Adeno-associated viruses (AAVs) are single-stranded DNA viruses, members of the family Parvoviridae, with a small genome of about 4.5 kilobases. They require the host cell to be infected by another virus, typically an adenovirus, for productive replication, and they are not associated with human pathology. Their significance in research is connected to their potential as gene delivery vectors, associated with, among others, their ability to transduce non-dividing cells and lack of pathogenicity. The AAV capsid is about 26 nm in diameter, composed of 60 subunits, and has T = 1 icosahedral symmetry (see Figure 1a) [11]. The three capsid proteins, VP1, VP2, and VP3, all share most of the C-terminal sequence. Compared with the other two proteins, about ten times more copies of VP3 are found in the capsid. All three proteins consist of a jelly roll β-barrel fold, with loops between the barrel strands containing most of the sequences that differ among AAV strains and that are mainly responsible for receptor binding [11]. The loops form the triple-capsomer peaks close to the threefold symmetry axis (Figure 1b)—a location where multiple residues associated with heparin binding cluster [12,13,14].

Figure 1.

Figure 1

AAV-DJ capsid and its binding by GAG (PDB: 5UF6). (a) The viral capsid, with one constituting pentamer highlighted in shades of purple. (b) The viral capsid, with one constituting hexamer, and a threefold symmetry axis peak, highlighted in shades of purple. (c) A close-up of the density (salmon) for the structure at σ 1.5, showing that the capsid protein (purple) matches it closely and can be well resolved, while the ligand (raspberry) density is not visible at this level. (d) The charge distribution in the proximity of the threefold peak. Negatively charged residues are shown in red, positively charged in blue, ligand in wheat. (e) Close-up of the residues identified in mutational studies as contributing to binding HS, highlighted in purple. Capsomers in wheat, pink, and grey. Figures were created using PyMOL [23].

While heparan sulfate was long considered to be the primary receptor for AAVs, recent research suggests that this role is in fact performed by the adeno-associated virus receptor [15], with GAGs serving as lower-affinity co-receptors of significance for attachment. Structural studies of GAG binding to AAV generally have suffered from difficulties in obtaining well-diffracting crystals of the virus–receptor complex, either by co-crystallization or soaking [16]. These difficulties have excluded X-ray crystallography as a method for the structural analysis of AAV–GAG complexes, and led to efforts of obtaining cryoelectron microscopy (cryoEM) structures instead.

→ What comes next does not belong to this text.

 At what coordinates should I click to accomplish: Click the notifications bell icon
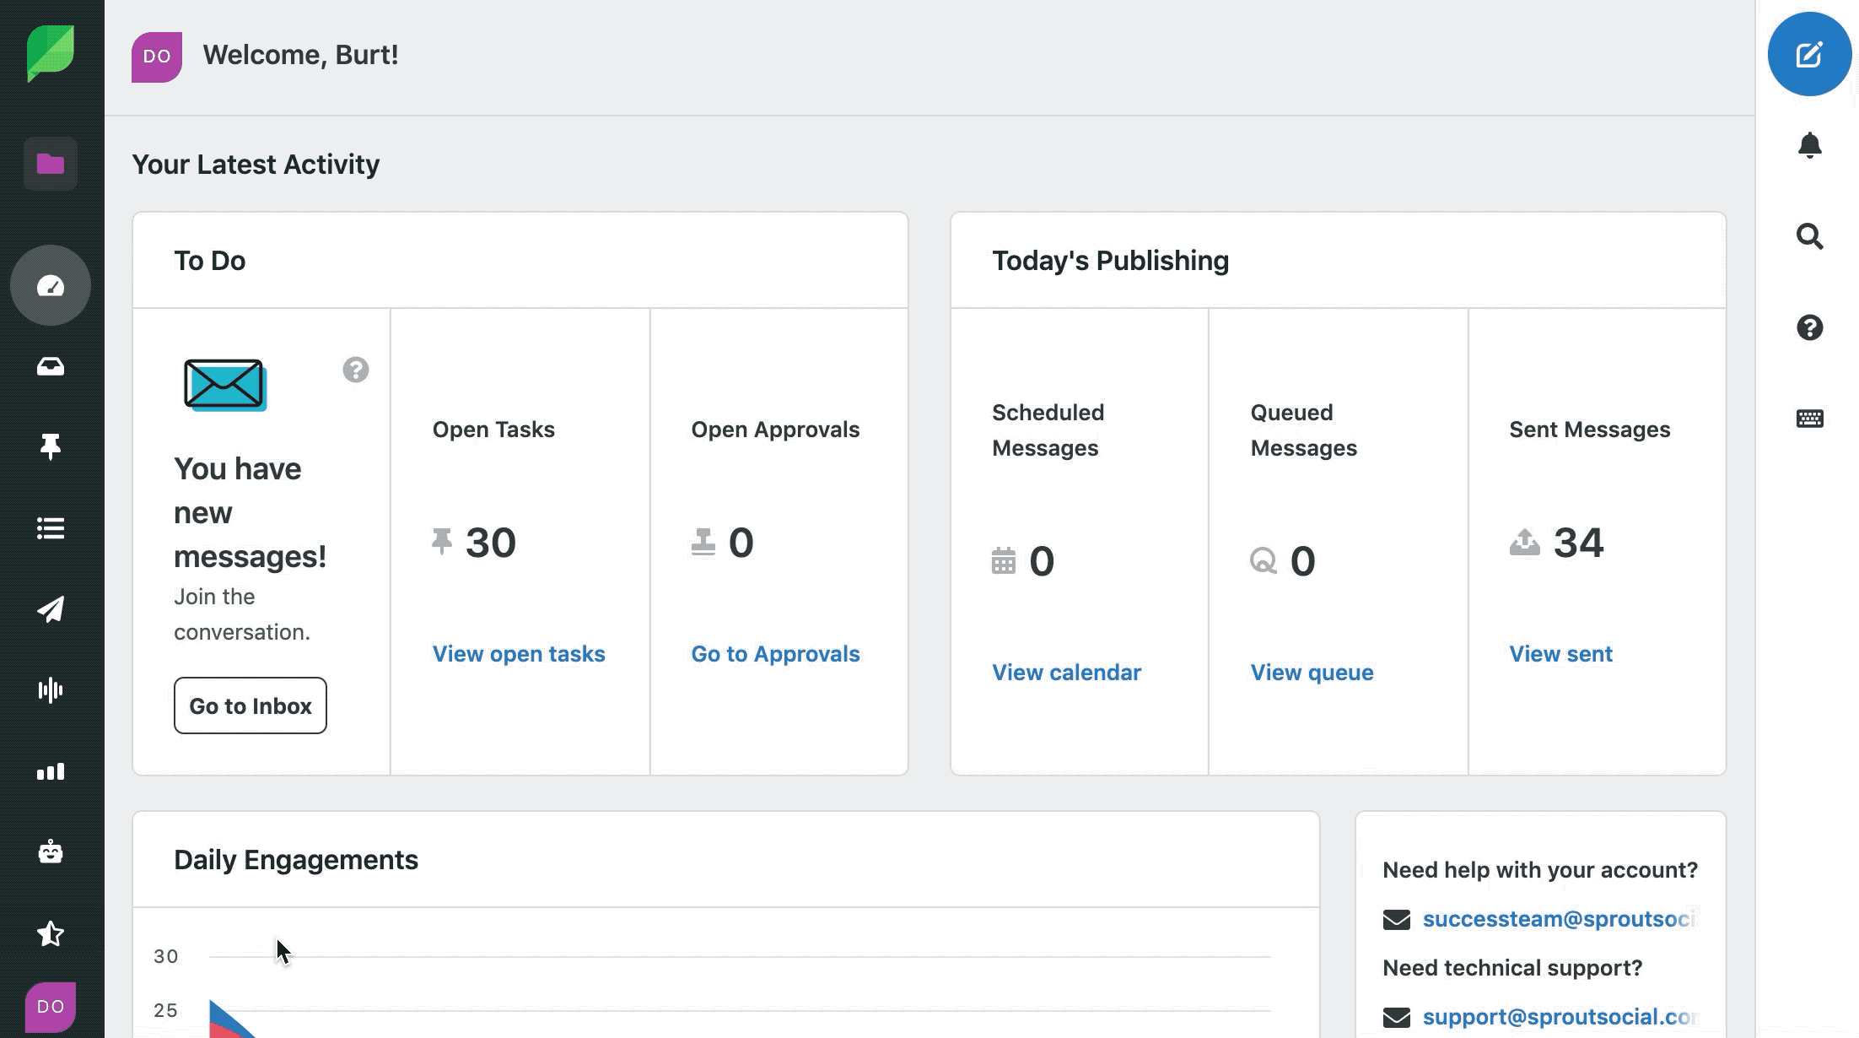1810,143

Among the first structures of AAV–GAG complexes are two examples that were solved before the cryoEM “resolution revolution” [17], at lower resolutions of 18 Å [18] and 8 Å [19]. Both reports examined the structures of AAV type 2 in complex with heparin, and came to opposite conclusions, with the lower-resolution analysis postulating significant conformational shifts on GAG binding that were not observed in the higher-resolution structure. Additional studies of complexes of AAV-DJ (a mutant strain selected for resistance to most common human neutralizing antibodies, with a high capsid sequence similarity to AAV-2) at 5 Å [16] and 2.8 Å resolution [20] provided data that argue against a large conformational shift. In these cases, heparin analogues were used to mitigate the issues caused by multiple-site, asymmetric binding of the physiological ligand and to provide a clearer view of binding.

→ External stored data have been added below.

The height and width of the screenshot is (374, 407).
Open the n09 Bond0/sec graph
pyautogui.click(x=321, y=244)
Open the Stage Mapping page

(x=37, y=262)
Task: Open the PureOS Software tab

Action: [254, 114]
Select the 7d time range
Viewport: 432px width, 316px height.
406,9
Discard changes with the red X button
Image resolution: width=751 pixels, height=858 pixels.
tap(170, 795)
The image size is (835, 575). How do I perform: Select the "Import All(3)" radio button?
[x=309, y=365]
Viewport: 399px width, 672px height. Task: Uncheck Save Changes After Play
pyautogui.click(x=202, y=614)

While the use of smaller, shorter GAG analogues such as fondaparinux (five sugar moieties) or sucrose octasulfate (SOS) is a promising approach to the problem of averaging out the non-icosahedral ligand density, the resulting structures do not provide high-resolution information on GAG binding to AAV. In the lower-resolution structure at 5 Å, the level of molecular details is low (as expected at this resolution), and while electron density for the ligand is visible, this density is largely globular and does not allow the assignment of specific contacts. Unfortunately, this situation is not improved for the 2.8 Å structure, probably due to low occupancy of the ligand. The viral capsid density allows for a clear delineation of the main chain and most side chains of the amino acids, but the ligand electron density is not detailed enough to reliably place the ligand or to deduce much information about its conformation (see Figure 1c).

The most detailed structural information on GAG binding to AAV is provided not through structural analyses but mutational studies. The residues identified by these studies as necessary (or of importance) for heparin binding can then be mapped onto the capsid or capsomer structures, where they do localize in the proximity of ligand densities from structural studies. Thus, positively charged residues at the threefold peak, primarily arginines (R587 and R590 from one capsomer and R486 and R489 from another—see Figure 1e; residue numbering according to AAV-DJ sequence), have been shown to play an important role in the cell binding of AAV-2, since a loss in infectivity was seen after their mutation [12]. These residues, along with others, form a positively-charged patch coming downwards from the peak (Figure 1d). GAG binding is often mediated by positive charges on the protein, with positively charged residues forming ionic interactions with the sulfur groups, and this is where the GAG density is found in the structures. Structural and mutational studies of AAV-6, a strain which binds both HS and sialic acid, have also highlighted the threefold peak as the location of an HS binding site [13,14]. Given that GAG molecules can achieve significant lengths, it is possible that one chain would engage multiple sites on a single capsid, winding in the clefts between the peaks. This would serve to increase the binding affinity and enhance the strength of the interaction, increasing the chance of entry.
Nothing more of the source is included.